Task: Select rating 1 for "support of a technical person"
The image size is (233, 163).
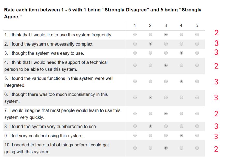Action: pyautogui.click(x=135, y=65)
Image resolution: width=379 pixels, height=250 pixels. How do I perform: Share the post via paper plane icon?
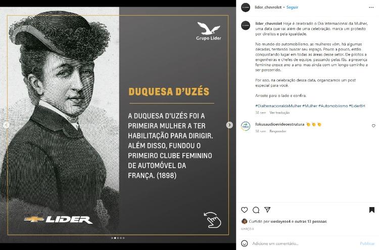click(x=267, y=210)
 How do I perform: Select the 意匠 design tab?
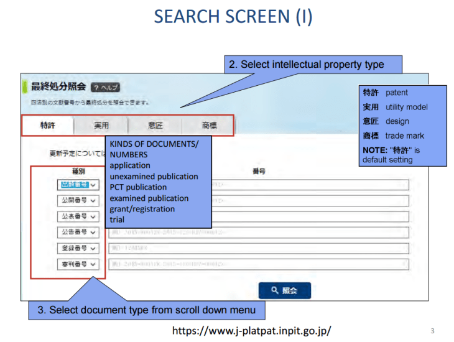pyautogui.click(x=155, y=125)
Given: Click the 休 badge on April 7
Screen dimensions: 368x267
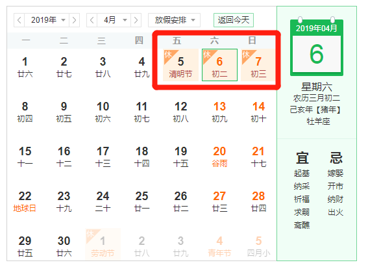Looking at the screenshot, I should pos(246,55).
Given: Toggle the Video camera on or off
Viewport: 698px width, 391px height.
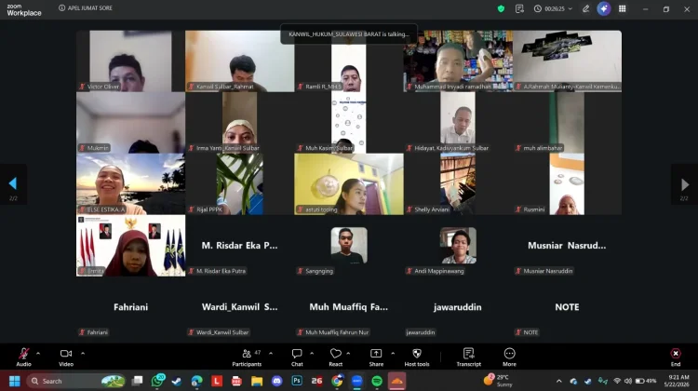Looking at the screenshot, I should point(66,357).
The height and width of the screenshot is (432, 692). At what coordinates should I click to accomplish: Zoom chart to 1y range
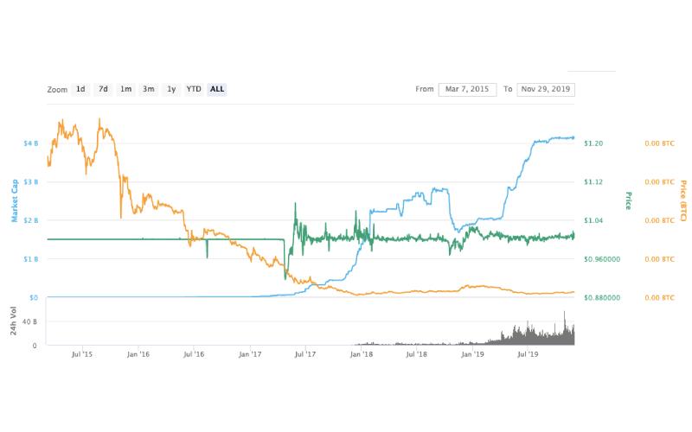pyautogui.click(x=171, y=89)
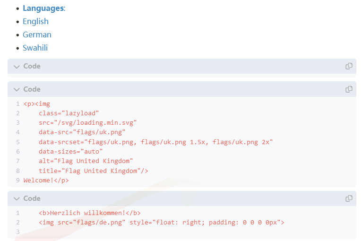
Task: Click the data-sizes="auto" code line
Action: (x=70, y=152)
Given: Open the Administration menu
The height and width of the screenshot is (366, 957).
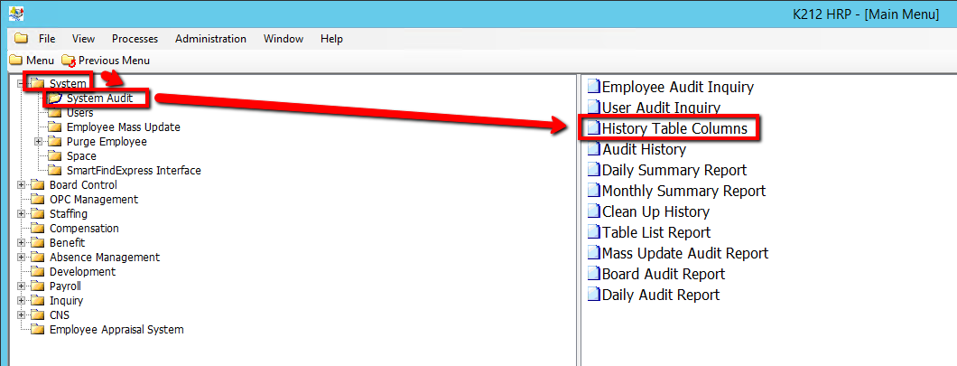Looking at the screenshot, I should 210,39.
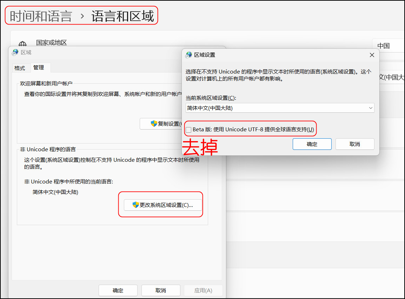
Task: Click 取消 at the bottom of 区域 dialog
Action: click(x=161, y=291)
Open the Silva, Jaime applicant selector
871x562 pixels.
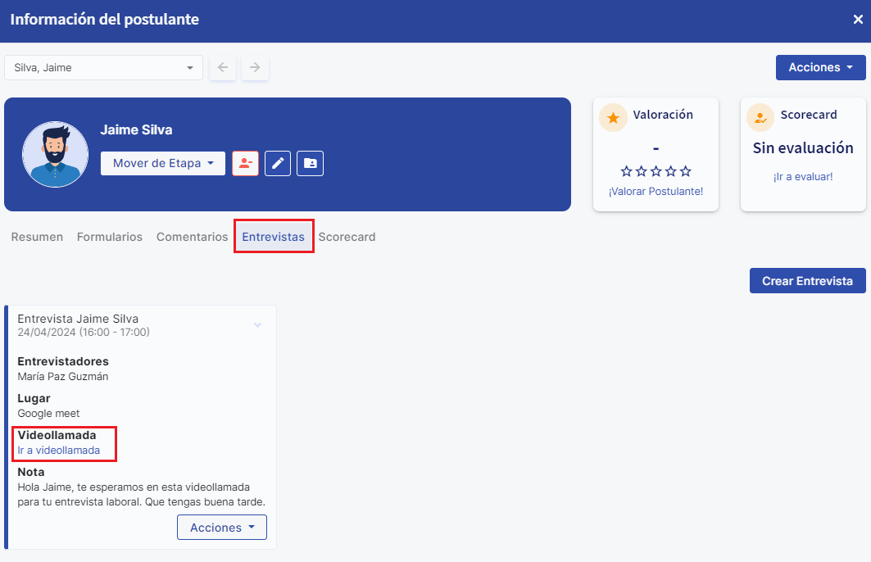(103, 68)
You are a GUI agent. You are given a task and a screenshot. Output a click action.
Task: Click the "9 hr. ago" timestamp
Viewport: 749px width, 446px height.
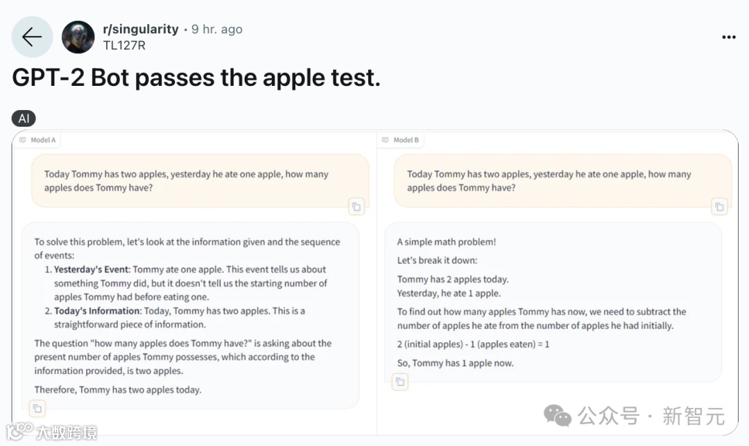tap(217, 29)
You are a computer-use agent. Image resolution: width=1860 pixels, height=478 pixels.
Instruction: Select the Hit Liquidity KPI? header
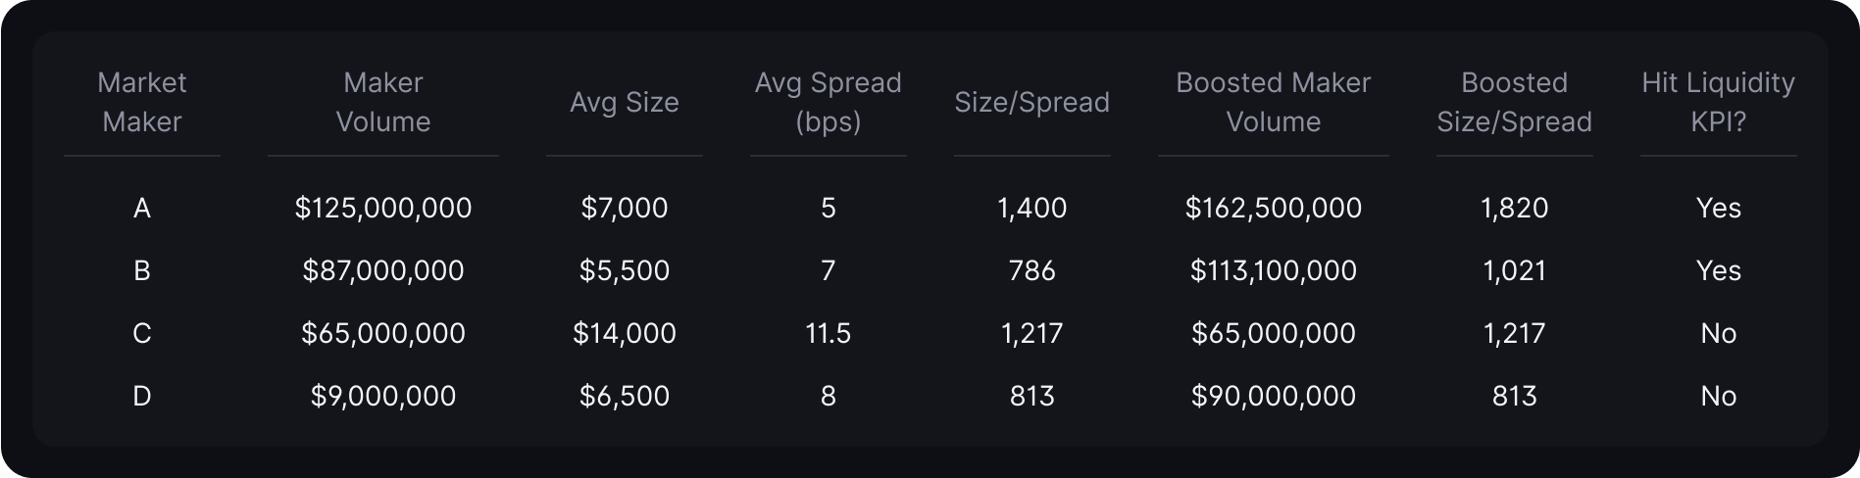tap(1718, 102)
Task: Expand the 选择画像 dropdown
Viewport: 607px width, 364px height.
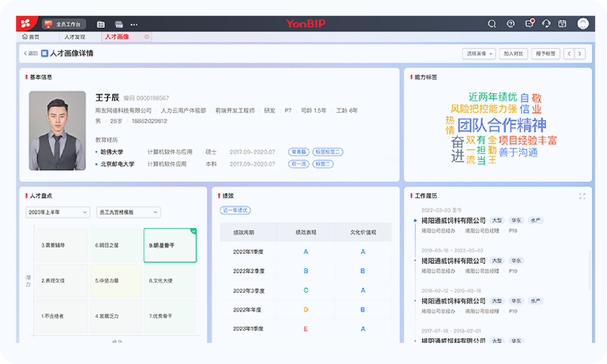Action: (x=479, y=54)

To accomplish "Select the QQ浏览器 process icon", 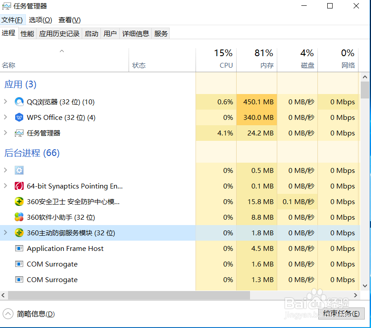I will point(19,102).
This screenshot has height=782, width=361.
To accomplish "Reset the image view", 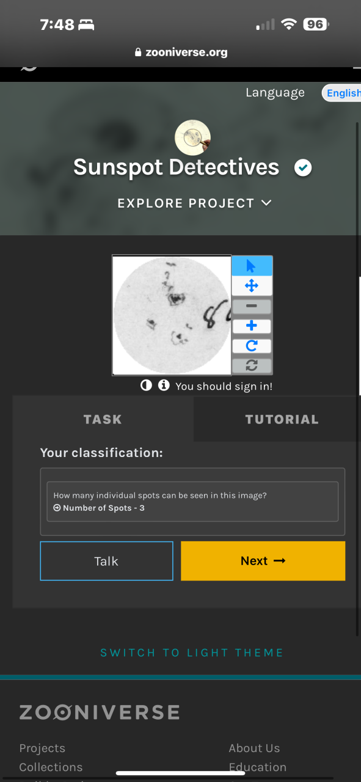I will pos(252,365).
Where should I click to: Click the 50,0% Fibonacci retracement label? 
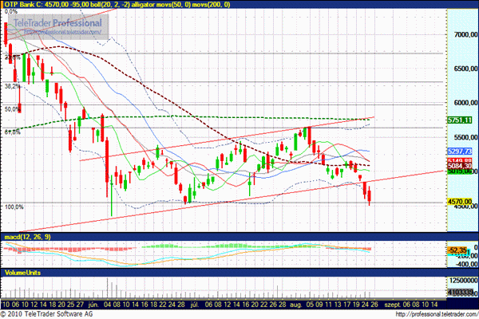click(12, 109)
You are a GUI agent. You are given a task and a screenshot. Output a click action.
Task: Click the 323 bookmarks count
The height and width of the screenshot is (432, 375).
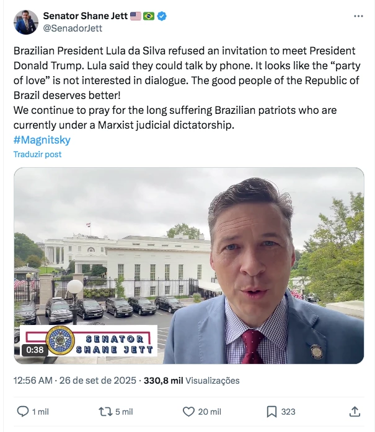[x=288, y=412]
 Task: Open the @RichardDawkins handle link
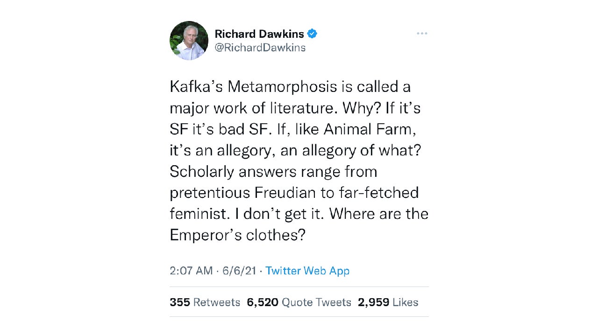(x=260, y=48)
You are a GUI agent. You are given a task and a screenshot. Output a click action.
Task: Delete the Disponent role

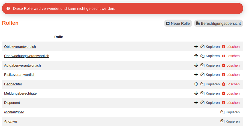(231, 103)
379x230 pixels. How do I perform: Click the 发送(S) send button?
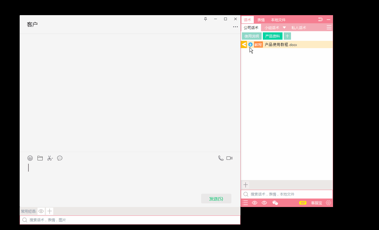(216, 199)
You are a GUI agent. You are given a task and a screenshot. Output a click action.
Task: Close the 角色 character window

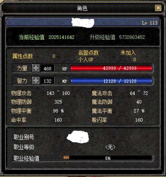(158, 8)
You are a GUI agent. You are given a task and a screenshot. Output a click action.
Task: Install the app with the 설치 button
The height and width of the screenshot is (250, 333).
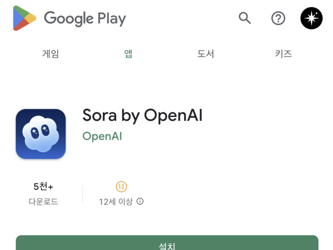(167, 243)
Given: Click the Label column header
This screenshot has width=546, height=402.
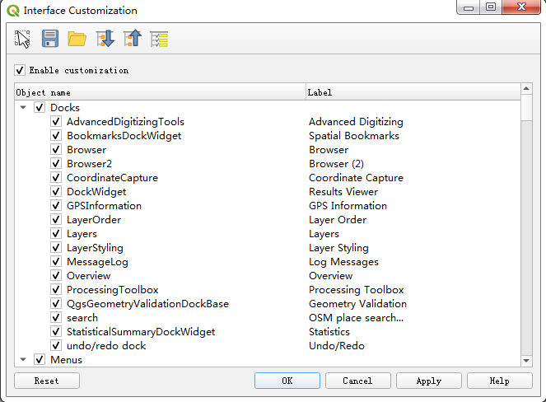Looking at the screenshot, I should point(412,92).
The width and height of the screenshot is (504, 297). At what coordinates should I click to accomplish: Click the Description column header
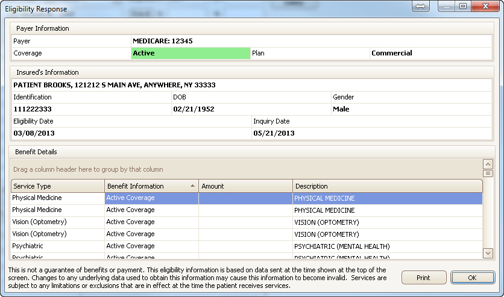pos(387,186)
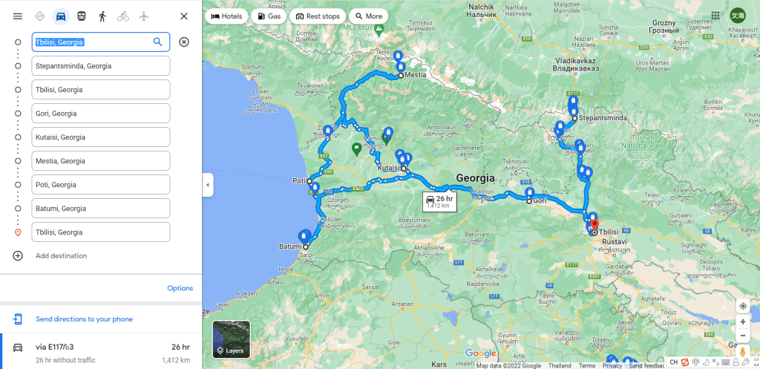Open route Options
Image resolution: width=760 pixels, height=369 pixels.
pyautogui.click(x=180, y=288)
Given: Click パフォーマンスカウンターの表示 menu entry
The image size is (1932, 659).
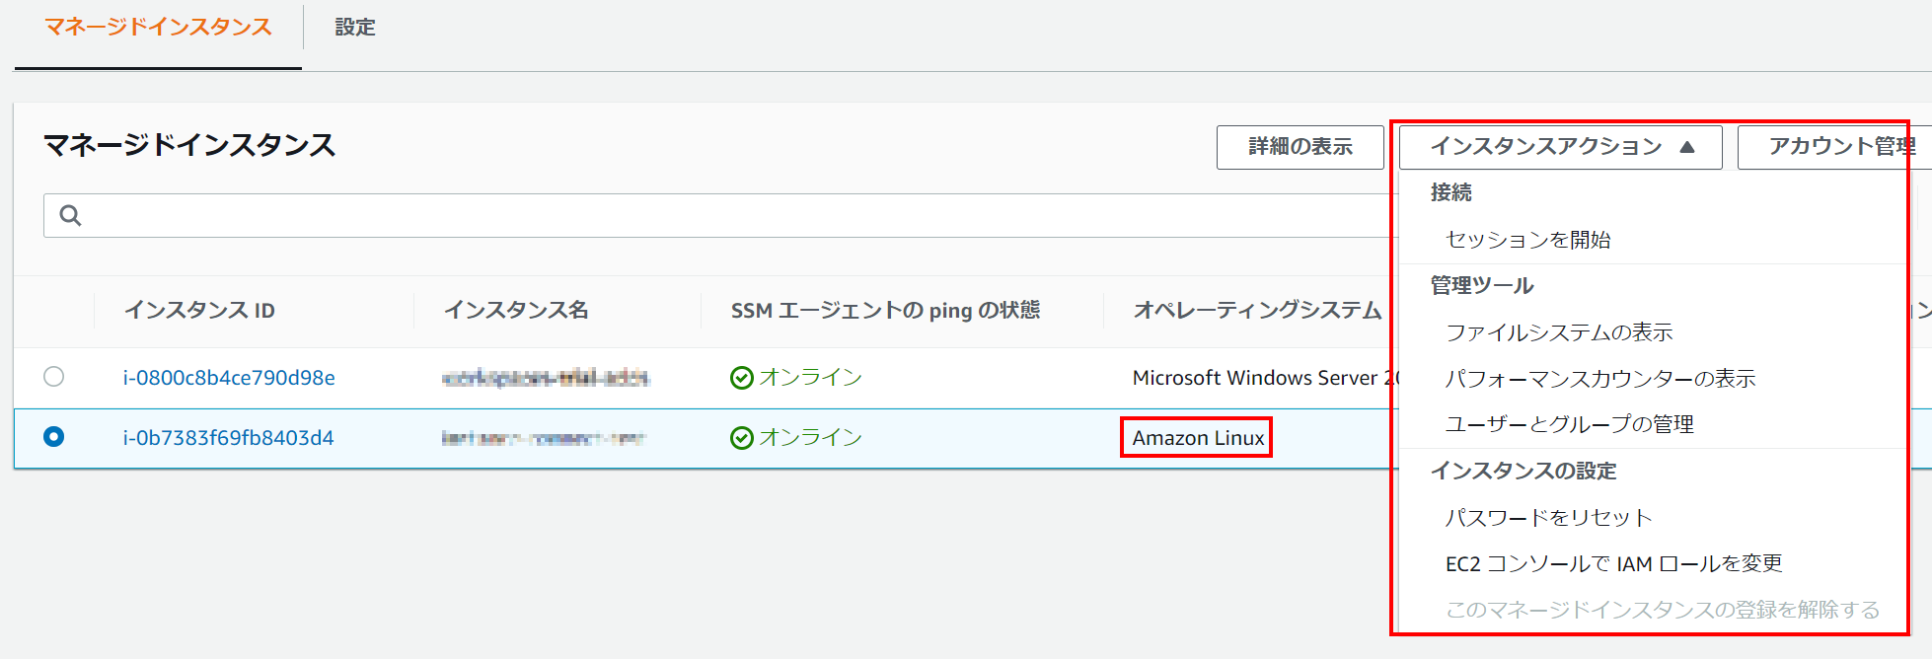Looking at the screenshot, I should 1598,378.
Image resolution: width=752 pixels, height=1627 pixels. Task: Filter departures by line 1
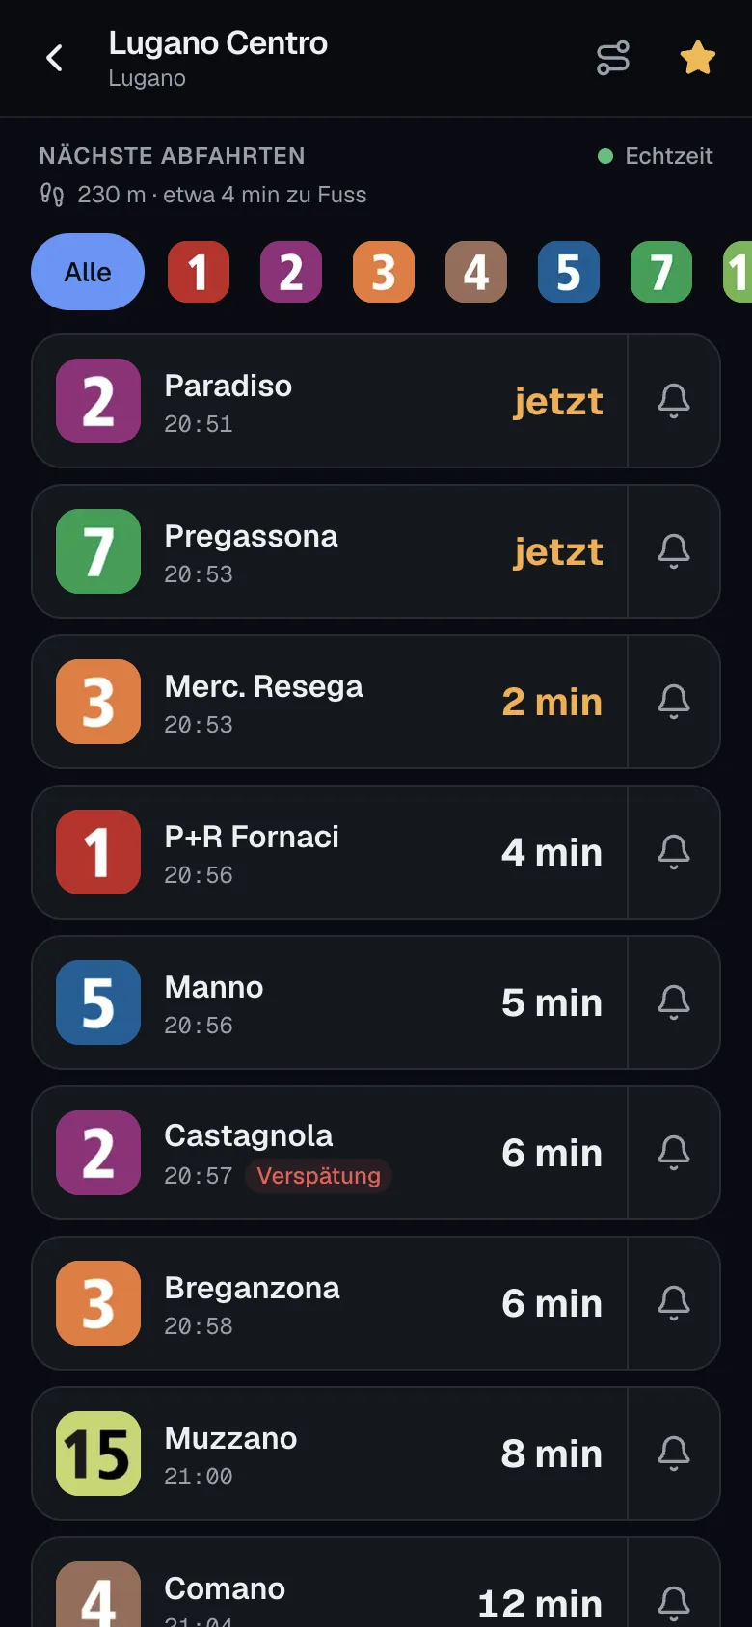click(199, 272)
################
## WORK TO BE COMPLETED
Copy the lines exactly as they appear from the opening of the entries above through the line with "You are a computer-use", excluding all pictures.

## TASK SOLUTION
Task: Select rating 1 for "support of a technical person"
The image size is (233, 163).
Action: pyautogui.click(x=135, y=65)
Image resolution: width=379 pixels, height=250 pixels. How do I perform: Share the post via paper plane icon?
click(x=267, y=210)
 How do I perform: Select the 意匠 design tab?
pyautogui.click(x=155, y=125)
Given: Click the 休 badge on April 7
Screen dimensions: 368x267
Looking at the screenshot, I should pos(246,55).
Given: Toggle the Video camera on or off
Viewport: 698px width, 391px height.
Looking at the screenshot, I should point(66,357).
The height and width of the screenshot is (432, 692). At what coordinates should I click to accomplish: Zoom chart to 1y range
pyautogui.click(x=171, y=89)
Task: Click the data-sizes="auto" code line
Action: (x=70, y=152)
Given: Open the Administration menu
The height and width of the screenshot is (366, 957).
Looking at the screenshot, I should 210,39.
Task: Click 取消 at the bottom of 区域 dialog
Action: click(x=161, y=291)
Open the Silva, Jaime applicant selector
871x562 pixels.
(103, 68)
You are a GUI agent. You are given a task and a screenshot. Output a click action.
Task: Click the "9 hr. ago" timestamp
Viewport: 749px width, 446px height.
tap(217, 29)
You are a computer-use agent. Image resolution: width=1860 pixels, height=478 pixels.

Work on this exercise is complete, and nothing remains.